Cost Optimization Tips
-
Use spot instances for non-critical Logstash/Kibana servers.
-
Store logs for a limited retention period.
-
Offload cold logs to S3 using Elastic Curator or lifecycle policies.
-
Monitor resource usage and rightsizing VMs regularly.
Conclusion
Building a centralized logging platform with the ELK Stack using Infrastructure as Code (IaC) principles is not just a technical improvement—it’s a strategic one. As organizations increasingly adopt microservices, containerized environments, and distributed systems, log data becomes the lifeline for debugging, monitoring, security auditing, and performance optimization. Yet, managing this critical stream of operational data without proper structure can lead to chaos, inefficiencies, and missed opportunities.
In this article, we walked through how to build a cost-effective, secure, and scalable ELK stack using Terraform and Ansible. Terraform provided the foundation by provisioning reliable, repeatable infrastructure on the cloud (in our case, AWS), while Ansible automated the complex and often error-prone software installation and configuration tasks. By decoupling infrastructure provisioning from configuration management, you achieve better modularity, version control, and disaster recovery readiness.
From a cost perspective, we discussed the importance of instance right-sizing, storage optimization, short retention policies, and the use of spot instances where applicable. These optimizations make a big difference in high-throughput environments where logs can quickly accumulate into terabytes of data. Using ELK’s native features like rollover indices, ILM (Index Lifecycle Management), and S3-based cold storage options further ensures long-term sustainability and storage efficiency.
On the security side, the ELK stack supports a wide range of enterprise-grade features including TLS encryption, user authentication, and role-based access control—especially when enhanced with Elastic’s commercial X-Pack or the open-source Open Distro for Elasticsearch. Infrastructure security is further improved through Terraform’s ability to manage firewall rules, IAM policies, and security groups, and Ansible’s support for encrypted secrets using Vault.

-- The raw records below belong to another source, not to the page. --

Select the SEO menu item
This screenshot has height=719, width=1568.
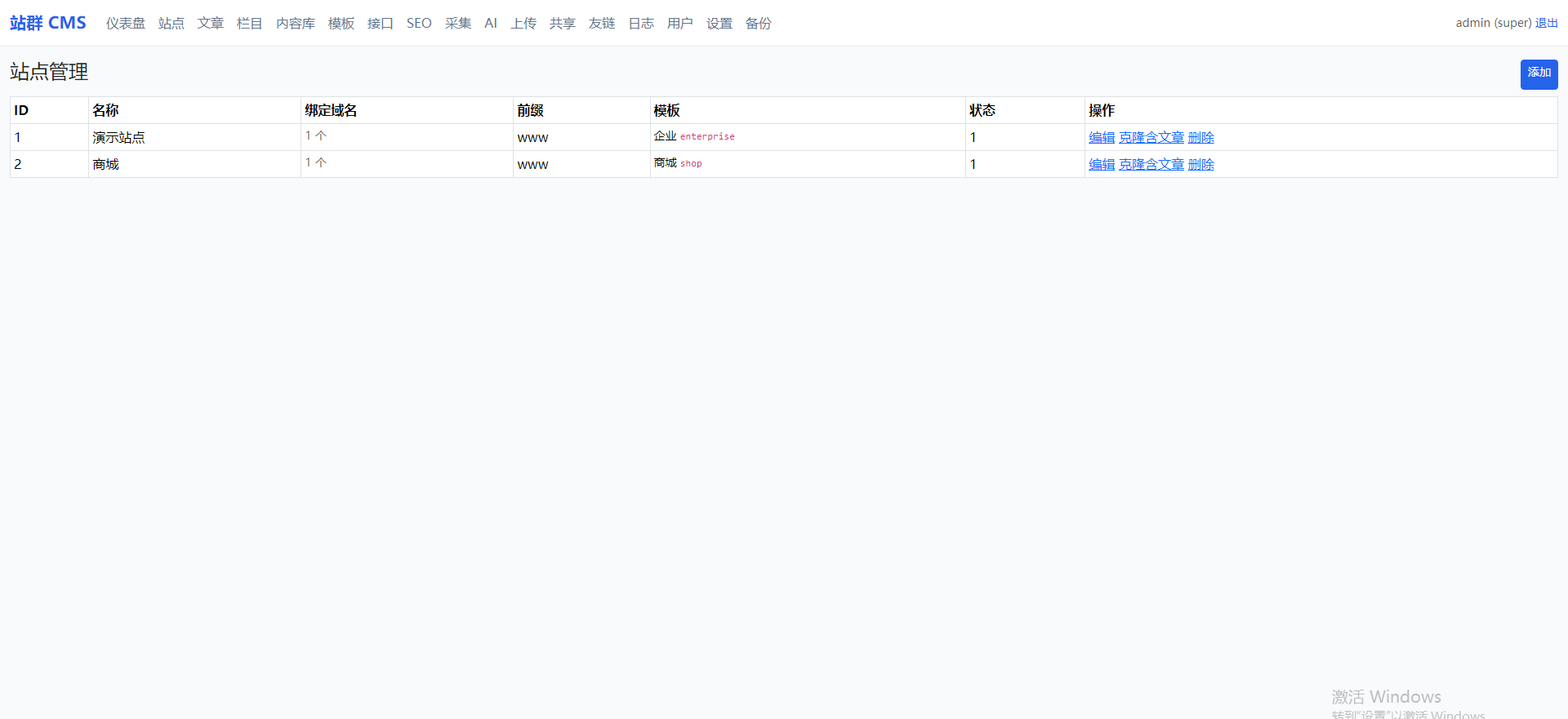(419, 24)
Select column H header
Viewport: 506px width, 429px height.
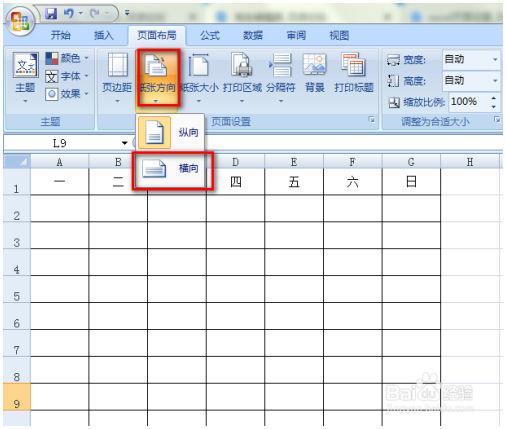[470, 162]
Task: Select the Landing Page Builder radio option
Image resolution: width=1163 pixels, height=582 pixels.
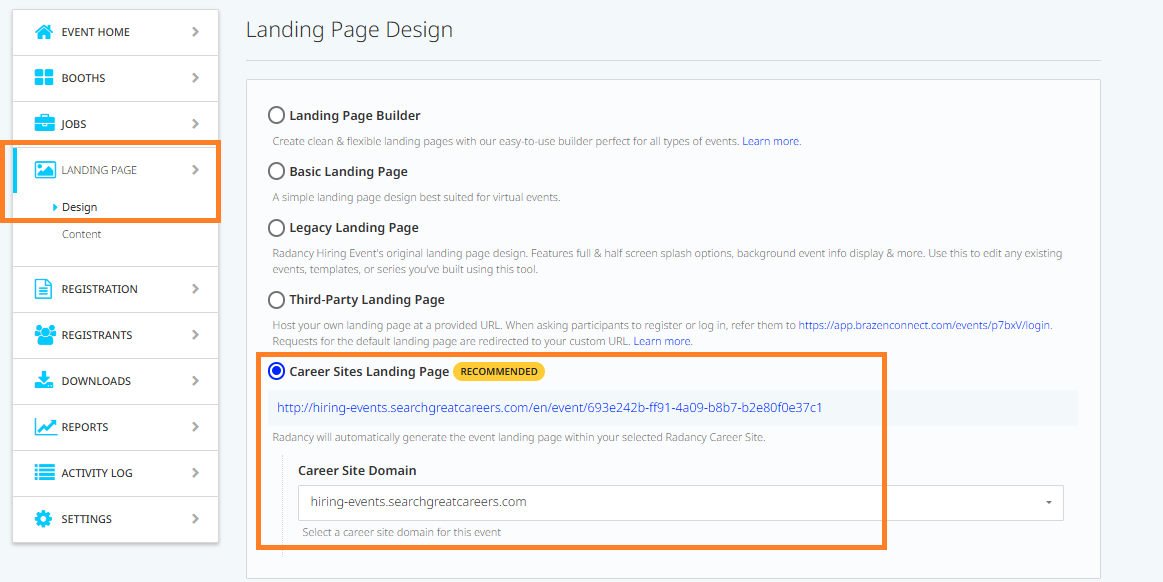Action: [x=277, y=115]
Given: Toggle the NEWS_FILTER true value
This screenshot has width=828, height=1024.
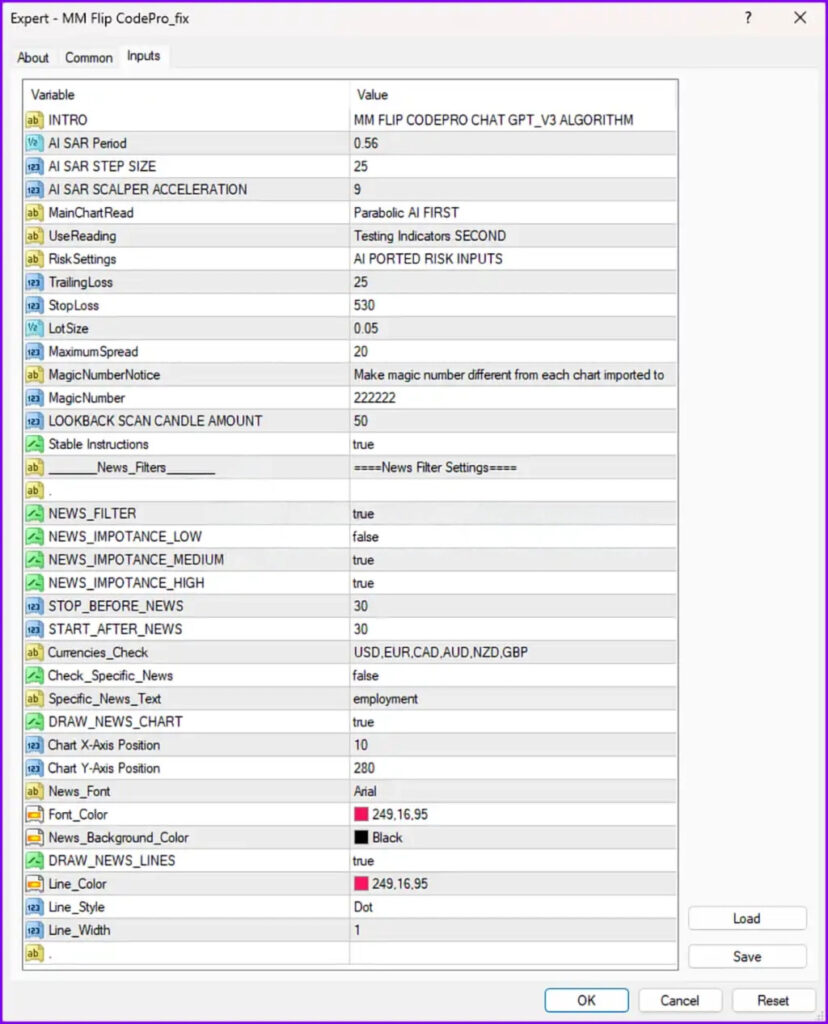Looking at the screenshot, I should [x=512, y=514].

When it comes to scalability, the solution we outlined can scale horizontally by simply adding nodes to your Elasticsearch cluster, load balancing Logstash instances, and deploying multiple Filebeat agents on different application servers. Elastic’s architecture is designed for scale, and with IaC, provisioning and configuring new nodes becomes a matter of running a script rather than manually setting up each server.
This IaC-based ELK platform is also cloud-agnostic, meaning it can be adapted for Azure, GCP, on-premise, or hybrid environments. That flexibility is vital for teams that need to support compliance, regional hosting requirements, or disaster recovery strategies. Moreover, with version-controlled IaC repositories, infrastructure becomes part of your codebase—reviewed, tested, and deployed just like application logic.
Beyond operational benefits, this setup also fosters collaboration. Teams can define infrastructure and configuration standards through code, enforce them via CI/CD pipelines, and minimize the “it works on my machine” problem. The clear separation of concerns (provisioning vs configuration) enables DevOps teams to specialize and move faster without stepping on each other’s toes.
In real-world scenarios, an IaC-driven ELK stack is often used for:
-
Real-time application log monitoring and error detection
-
Security event logging and alerting (SIEM)
-
Performance analysis and SLA reporting
-
Infrastructure health visualization and anomaly detection
-
Compliance auditing and forensics
In conclusion, implementing the ELK Stack with Terraform and Ansible is more than a technical deployment—it’s an investment in your organization’s observability, resilience, and efficiency. With a small upfront investment in time and structure, you gain a logging platform that evolves with your needs, scales with your growth, and delivers actionable insights from your data streams.